Work of foreign staff is temporarily halted, and Lebanese Christians need prayer.

By July 21, 2006

Lebanon (MNN) — Escalating violence in Lebanon is forcing foreigners to evacuate and ministry groups to make difficult decisions on what to do.

Interserve’s Doug VanBronkhorst says even with unrest, it’s unusual for Interserve workers to actually leave an area. But this time, they made the difficult decision to pull their foreign staff out.

There’s not a direct and immediate danger to any of their staff, but their reason, says Vanbronkhorst, is Hezbollah’s track record as Israeli attacks intensify. “What will Hezbollah do in response to that? In the past, what they’ve done is to, kidnap westerners, and particularly Americans, and use them for leverage and pressure against the US government. So our feeling is that westerners there are not just in general danger, being caught up in the middle of a violent war, but they are actually perhaps targeted or could be targeted.”

Leaving is not something they like to do, and VanBronkhorst said the swiftness at which all this is taking place is taking its toll on the ministry workers who have to leave. “But this is really hard to just have to pull up suddenly and leave. It doesn’t feel good and it’s not part of who we are and what we do. So they’re going to have some significant issues we’ll hope to cover in some debriefing, but you can’t cover all of the hurts and frustrations involved with that.”

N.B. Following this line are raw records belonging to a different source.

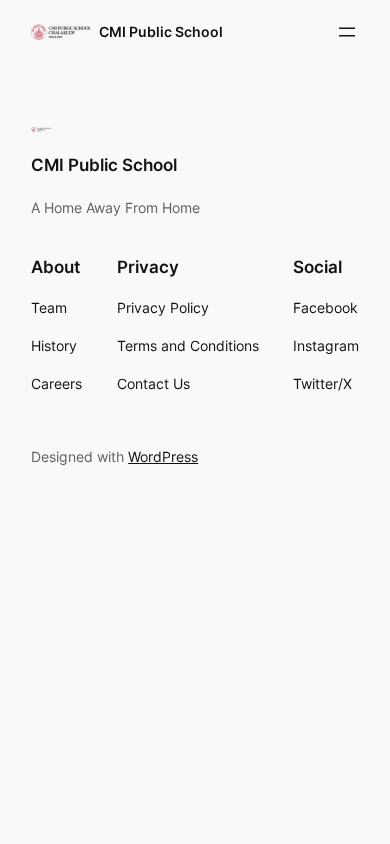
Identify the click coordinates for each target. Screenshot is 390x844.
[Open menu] (347, 32)
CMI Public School (161, 31)
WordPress (163, 456)
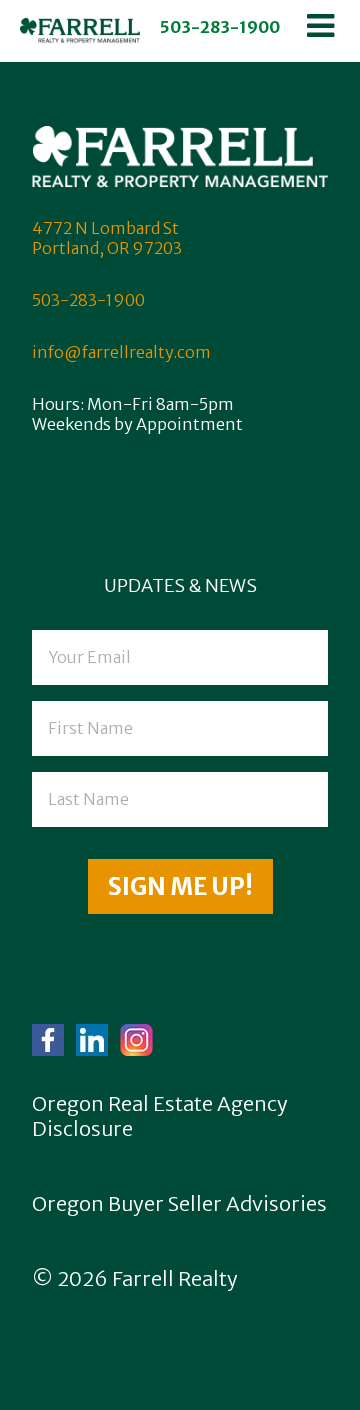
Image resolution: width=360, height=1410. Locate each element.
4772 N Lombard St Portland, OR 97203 (107, 238)
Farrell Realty (175, 1278)
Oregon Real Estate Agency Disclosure (160, 1116)
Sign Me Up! (180, 886)
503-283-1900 (220, 27)
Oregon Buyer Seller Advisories (179, 1203)
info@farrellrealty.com (121, 352)
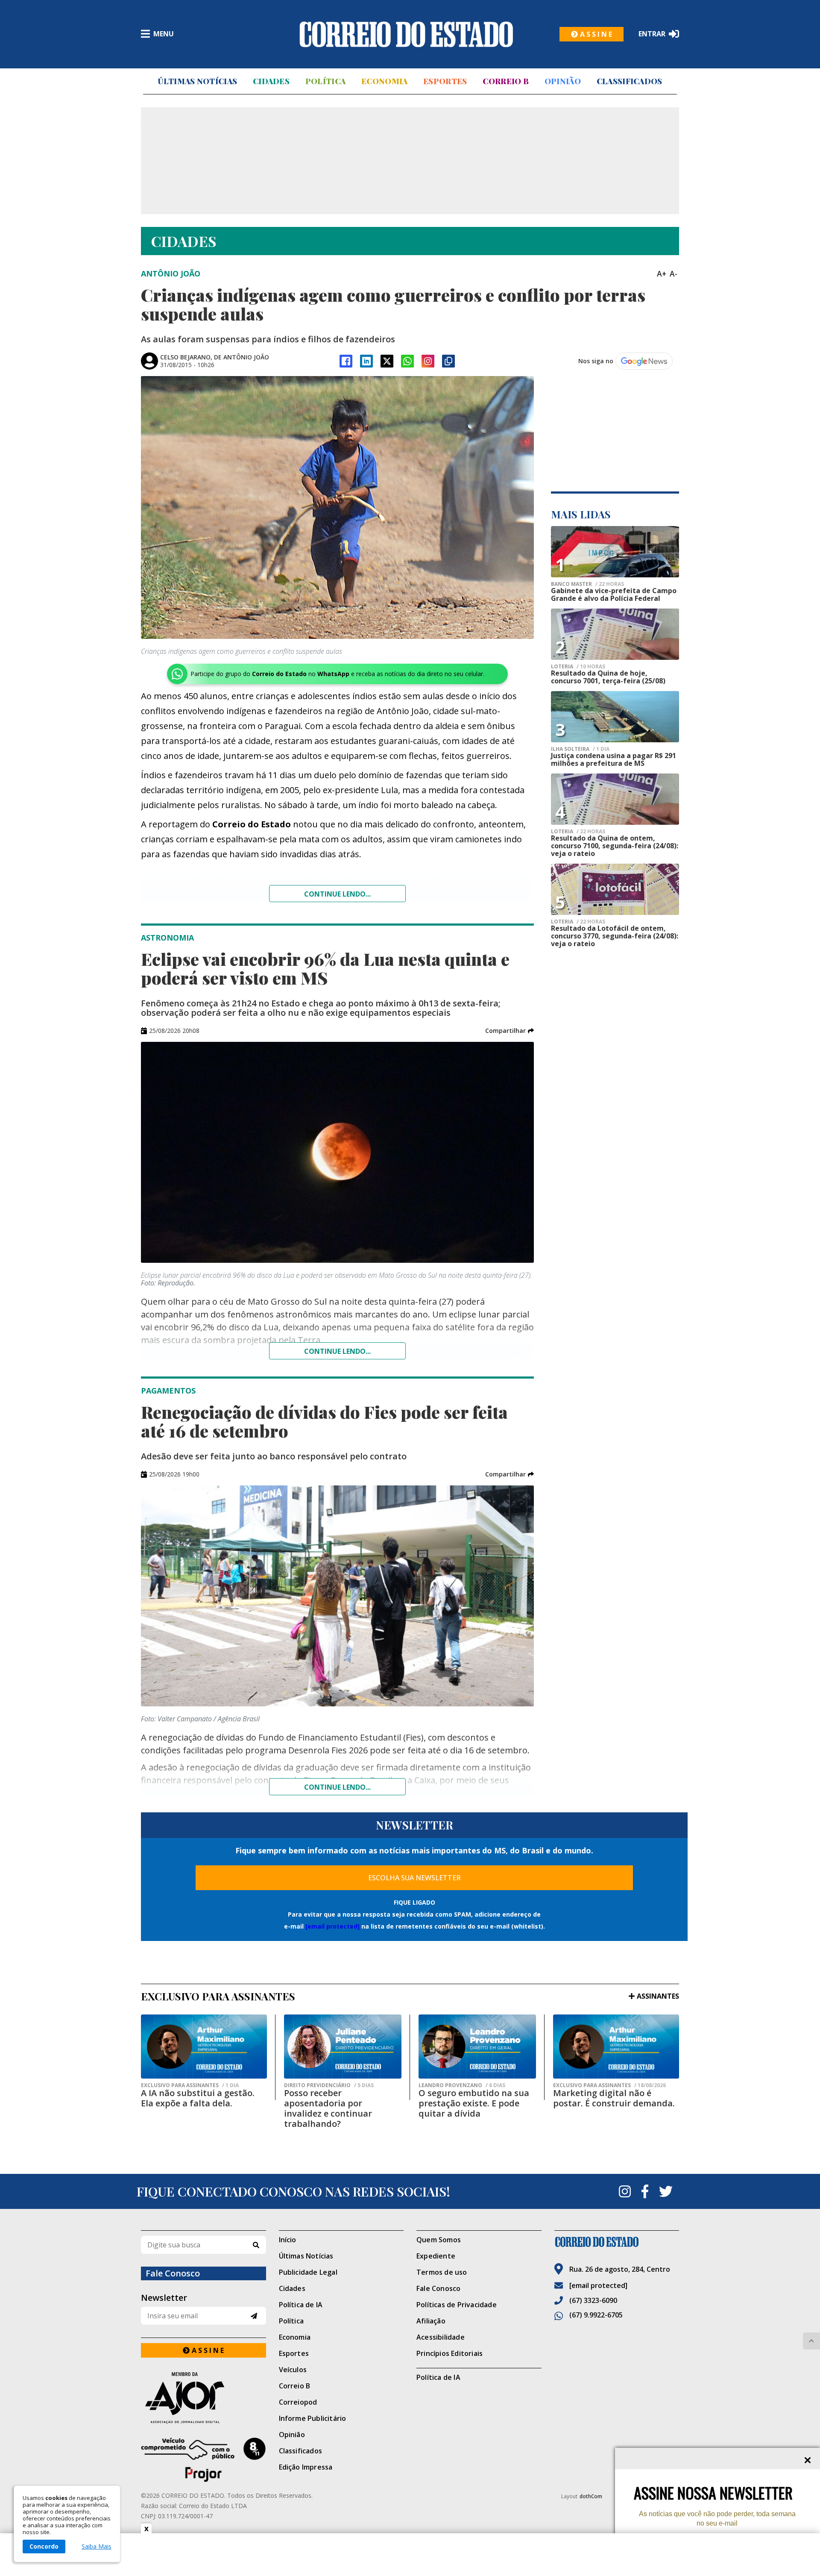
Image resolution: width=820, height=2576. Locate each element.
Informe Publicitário (312, 2418)
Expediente (435, 2256)
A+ (661, 273)
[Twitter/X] (386, 361)
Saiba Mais (96, 2546)
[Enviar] (254, 2316)
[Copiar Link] (448, 361)
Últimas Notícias (197, 81)
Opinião (563, 81)
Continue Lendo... (337, 1351)
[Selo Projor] (203, 2460)
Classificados (629, 81)
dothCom (591, 2496)
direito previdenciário (329, 2085)
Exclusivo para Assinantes (190, 2085)
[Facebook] (345, 361)
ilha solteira (580, 749)
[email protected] (332, 1926)
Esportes (445, 81)
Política (325, 81)
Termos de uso (441, 2272)
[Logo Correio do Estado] (406, 34)
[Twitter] (666, 2191)
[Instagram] (427, 361)
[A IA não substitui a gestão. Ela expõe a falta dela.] (204, 2046)
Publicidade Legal (308, 2272)
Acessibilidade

Interserve assists the church in Lebanon through a variety of work, including humanitarian and medical aid, development work, educational and teaching roles and ministering to students. VanBronkhorst says the violence has impacted their work. “I would say that it has temporarily halted it. There are a couple of things that may go on with the folks that stay, but most of what we were doing is not going to be possible anyway in the middle of a war.”

The reasons for leaving are difficult, but understandable: if Americans are targeted, then to be with Lebanese friends might put those nationals in danger, says VanBronkhorst. “We’re not trying to make martyrs out of people here, but we do want to stay and minister to the people that we’re with and share in their difficulties as much as we can, without being stupid about it. And in this case, it’s a tough decision, but at this point I feel pretty comfortable that they’ve made the right one.”

VanBronkhorst urges prayer for Interserve workers and Lebanese Christians as they face these tough times. “We share in their grief that a country that was making a pretty significant comeback from a civil war is now being set back and we’re hoping that there isn’t any more damage done but it looks like that may spread. So that’s a real prayer concern.”